##### DATA SHOWN #####
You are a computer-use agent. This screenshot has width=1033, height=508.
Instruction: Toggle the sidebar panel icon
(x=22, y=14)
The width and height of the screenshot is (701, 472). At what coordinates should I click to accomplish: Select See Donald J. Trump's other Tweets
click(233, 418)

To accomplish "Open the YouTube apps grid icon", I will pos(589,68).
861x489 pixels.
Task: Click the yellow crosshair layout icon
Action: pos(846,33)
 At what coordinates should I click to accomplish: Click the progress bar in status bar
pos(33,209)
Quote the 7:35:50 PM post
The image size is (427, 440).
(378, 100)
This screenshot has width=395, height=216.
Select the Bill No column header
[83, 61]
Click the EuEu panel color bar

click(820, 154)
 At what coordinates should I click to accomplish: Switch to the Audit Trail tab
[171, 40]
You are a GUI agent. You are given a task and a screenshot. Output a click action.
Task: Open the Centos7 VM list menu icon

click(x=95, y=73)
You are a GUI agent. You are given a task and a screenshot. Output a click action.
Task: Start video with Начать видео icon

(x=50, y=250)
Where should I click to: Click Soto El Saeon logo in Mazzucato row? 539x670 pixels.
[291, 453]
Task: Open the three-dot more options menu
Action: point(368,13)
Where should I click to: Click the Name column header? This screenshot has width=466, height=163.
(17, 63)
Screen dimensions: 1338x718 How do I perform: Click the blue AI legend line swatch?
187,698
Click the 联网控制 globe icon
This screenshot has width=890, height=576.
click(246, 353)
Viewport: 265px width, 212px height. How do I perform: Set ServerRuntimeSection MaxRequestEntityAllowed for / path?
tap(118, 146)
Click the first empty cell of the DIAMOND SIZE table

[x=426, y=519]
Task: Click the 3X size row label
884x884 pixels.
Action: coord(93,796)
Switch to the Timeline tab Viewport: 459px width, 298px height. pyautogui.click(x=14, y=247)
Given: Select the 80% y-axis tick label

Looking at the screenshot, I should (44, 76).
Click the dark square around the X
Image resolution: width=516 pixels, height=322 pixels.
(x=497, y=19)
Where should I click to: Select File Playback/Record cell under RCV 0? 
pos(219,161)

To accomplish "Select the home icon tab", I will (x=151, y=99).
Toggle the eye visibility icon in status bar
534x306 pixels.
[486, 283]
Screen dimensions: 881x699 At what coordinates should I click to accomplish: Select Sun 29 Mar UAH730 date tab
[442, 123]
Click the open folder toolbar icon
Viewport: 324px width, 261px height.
#####
**REQUIRED ACTION**
Of the lines above, retype only those from the line containing "Click the first" through the line containing "Switch to the Timeline", including both, exactly.

**TASK ANSWER**
Click the first empty cell of the DIAMOND SIZE table

[x=426, y=519]
Task: Click the 3X size row label
884x884 pixels.
Action: coord(93,796)
Switch to the Timeline tab Viewport: 459px width, 298px height. pyautogui.click(x=14, y=247)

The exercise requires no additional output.